● Exercise:
Copy out the records word for word, from the very first line down to and including the line that contains "[x=242, y=193]".

(Stored items)

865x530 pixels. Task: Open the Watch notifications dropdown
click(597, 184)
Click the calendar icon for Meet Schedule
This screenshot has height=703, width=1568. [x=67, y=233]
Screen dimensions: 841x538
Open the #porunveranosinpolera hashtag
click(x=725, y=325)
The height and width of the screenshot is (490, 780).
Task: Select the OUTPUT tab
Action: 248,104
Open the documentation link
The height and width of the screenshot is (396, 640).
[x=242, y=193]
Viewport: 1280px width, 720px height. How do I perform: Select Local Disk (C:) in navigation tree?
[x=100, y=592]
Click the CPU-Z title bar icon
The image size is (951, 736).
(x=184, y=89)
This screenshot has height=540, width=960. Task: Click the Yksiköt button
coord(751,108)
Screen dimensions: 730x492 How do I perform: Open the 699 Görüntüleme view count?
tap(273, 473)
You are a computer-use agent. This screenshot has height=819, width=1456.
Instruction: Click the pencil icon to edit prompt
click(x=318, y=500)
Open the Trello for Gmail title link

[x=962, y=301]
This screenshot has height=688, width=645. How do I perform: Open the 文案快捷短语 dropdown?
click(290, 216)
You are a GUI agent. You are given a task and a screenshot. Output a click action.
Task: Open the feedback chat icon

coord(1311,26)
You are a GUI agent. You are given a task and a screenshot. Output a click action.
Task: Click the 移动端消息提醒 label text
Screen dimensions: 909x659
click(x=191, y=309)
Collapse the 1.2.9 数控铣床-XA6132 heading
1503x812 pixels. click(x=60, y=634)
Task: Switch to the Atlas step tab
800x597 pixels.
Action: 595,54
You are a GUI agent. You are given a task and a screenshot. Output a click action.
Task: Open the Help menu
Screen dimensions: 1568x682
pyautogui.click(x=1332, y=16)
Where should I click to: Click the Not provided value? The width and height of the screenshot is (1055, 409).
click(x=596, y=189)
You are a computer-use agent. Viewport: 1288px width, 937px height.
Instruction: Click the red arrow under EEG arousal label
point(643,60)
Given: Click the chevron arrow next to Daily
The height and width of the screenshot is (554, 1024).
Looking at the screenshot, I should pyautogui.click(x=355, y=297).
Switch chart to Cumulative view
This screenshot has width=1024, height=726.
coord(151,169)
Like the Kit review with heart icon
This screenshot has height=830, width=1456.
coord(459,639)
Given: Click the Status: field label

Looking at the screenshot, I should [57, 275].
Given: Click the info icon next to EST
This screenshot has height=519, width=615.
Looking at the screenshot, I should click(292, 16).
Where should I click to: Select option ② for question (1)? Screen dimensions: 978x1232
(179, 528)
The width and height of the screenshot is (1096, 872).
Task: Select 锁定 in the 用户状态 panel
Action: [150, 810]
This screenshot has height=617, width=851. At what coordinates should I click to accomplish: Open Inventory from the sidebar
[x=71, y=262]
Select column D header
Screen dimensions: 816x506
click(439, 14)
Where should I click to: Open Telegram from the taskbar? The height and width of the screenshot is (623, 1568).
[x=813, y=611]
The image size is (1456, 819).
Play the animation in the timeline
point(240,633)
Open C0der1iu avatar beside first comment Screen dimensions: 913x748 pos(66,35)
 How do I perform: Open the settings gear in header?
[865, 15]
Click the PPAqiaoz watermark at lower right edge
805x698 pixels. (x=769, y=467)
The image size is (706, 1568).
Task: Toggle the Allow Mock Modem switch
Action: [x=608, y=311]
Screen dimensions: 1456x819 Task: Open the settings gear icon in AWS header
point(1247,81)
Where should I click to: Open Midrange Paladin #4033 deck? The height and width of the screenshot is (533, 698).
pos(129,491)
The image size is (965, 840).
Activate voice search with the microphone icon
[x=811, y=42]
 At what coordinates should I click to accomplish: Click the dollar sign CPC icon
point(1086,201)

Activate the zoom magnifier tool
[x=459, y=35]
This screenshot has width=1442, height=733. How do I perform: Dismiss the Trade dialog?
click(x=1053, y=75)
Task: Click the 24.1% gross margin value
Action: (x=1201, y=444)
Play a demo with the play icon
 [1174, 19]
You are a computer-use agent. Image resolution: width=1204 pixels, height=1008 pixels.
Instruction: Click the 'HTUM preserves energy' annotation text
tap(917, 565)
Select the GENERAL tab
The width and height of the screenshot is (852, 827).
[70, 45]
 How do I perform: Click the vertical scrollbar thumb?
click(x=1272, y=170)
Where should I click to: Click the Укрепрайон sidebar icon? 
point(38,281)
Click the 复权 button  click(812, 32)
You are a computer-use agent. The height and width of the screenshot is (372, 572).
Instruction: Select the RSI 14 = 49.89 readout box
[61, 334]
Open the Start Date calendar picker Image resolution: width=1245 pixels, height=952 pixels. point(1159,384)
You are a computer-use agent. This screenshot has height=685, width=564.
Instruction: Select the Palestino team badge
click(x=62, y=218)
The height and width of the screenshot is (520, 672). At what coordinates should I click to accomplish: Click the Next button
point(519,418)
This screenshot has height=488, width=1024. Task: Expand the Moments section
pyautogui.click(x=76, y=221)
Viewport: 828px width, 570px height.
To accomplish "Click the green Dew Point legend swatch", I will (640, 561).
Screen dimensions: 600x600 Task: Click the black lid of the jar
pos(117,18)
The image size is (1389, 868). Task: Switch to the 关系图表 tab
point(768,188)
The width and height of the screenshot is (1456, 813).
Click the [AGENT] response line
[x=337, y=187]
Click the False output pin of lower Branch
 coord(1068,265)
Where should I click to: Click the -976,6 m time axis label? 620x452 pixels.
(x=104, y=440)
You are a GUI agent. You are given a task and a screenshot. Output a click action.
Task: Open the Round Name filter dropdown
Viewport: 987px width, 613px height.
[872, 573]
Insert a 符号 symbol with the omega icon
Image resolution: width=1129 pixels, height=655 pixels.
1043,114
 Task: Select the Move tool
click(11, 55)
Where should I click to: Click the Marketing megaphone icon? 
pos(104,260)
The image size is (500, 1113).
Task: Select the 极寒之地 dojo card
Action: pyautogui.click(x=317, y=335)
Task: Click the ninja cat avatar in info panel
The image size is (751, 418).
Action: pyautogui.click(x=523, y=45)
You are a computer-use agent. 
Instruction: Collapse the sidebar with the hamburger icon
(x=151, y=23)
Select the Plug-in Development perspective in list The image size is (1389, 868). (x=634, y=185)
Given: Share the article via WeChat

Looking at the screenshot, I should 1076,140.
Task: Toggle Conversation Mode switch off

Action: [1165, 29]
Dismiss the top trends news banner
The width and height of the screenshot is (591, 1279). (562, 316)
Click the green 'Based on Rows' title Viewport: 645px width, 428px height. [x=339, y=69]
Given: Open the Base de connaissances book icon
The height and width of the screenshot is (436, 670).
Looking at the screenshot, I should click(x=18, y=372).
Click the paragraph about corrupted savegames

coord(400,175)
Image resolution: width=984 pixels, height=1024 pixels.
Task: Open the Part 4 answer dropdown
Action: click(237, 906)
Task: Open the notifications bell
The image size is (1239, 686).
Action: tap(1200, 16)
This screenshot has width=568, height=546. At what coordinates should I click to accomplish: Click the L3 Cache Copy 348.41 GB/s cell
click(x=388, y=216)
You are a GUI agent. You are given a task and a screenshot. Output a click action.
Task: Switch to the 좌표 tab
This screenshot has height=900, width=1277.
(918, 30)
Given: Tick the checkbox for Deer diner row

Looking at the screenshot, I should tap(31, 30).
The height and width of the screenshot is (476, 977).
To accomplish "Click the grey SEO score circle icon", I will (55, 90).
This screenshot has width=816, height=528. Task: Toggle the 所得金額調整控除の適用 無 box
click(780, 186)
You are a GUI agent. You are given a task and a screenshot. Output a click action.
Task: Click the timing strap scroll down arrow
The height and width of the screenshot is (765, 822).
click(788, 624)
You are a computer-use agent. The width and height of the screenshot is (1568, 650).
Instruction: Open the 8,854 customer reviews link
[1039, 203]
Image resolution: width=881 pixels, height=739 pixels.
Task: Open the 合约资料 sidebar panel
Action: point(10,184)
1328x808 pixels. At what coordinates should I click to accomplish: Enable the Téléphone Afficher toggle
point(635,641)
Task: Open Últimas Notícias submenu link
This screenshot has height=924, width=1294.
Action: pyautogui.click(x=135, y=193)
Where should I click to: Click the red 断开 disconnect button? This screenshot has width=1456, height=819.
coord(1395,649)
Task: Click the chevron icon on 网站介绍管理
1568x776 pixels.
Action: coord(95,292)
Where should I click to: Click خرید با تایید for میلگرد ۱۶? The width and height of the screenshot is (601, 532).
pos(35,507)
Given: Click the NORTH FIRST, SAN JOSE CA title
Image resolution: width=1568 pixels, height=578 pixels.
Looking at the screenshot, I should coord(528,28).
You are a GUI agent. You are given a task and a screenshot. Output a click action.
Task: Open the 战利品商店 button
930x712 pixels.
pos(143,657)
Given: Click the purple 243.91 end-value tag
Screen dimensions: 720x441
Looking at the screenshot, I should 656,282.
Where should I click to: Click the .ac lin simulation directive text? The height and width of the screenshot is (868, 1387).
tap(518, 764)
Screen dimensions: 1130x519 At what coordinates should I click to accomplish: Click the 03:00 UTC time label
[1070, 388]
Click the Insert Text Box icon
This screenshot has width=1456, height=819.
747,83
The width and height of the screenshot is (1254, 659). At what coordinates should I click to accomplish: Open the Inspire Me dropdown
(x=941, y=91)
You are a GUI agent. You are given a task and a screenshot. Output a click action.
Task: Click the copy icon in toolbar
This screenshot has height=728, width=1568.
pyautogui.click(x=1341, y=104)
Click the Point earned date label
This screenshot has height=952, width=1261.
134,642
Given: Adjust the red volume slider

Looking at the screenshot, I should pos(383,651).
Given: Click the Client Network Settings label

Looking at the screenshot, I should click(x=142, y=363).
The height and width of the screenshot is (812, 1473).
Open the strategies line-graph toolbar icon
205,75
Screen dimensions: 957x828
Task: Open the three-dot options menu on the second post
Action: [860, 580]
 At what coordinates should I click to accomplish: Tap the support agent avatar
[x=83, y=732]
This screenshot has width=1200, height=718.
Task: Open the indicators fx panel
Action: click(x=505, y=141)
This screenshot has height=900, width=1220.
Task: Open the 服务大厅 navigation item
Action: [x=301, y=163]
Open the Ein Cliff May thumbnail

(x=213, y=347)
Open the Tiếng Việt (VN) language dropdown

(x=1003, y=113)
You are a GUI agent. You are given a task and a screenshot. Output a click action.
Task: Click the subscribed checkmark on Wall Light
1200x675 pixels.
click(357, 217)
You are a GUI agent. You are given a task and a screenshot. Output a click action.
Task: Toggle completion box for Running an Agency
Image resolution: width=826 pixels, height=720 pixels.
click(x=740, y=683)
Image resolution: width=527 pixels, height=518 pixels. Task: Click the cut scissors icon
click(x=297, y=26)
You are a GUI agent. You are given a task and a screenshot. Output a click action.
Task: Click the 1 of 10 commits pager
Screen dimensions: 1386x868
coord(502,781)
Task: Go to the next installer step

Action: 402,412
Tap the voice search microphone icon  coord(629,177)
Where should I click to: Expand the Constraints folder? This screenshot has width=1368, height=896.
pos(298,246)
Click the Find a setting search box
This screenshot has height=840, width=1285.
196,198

● Reply:
865x530 pixels. Task: Open the Watch notifications dropdown
click(597, 184)
Click the calendar icon for Meet Schedule
This screenshot has height=703, width=1568. [x=67, y=233]
Screen dimensions: 841x538
Open the #porunveranosinpolera hashtag
click(x=725, y=325)
The height and width of the screenshot is (490, 780).
Task: Select the OUTPUT tab
Action: 248,104
Open the documentation link
The height and width of the screenshot is (396, 640).
[x=242, y=193]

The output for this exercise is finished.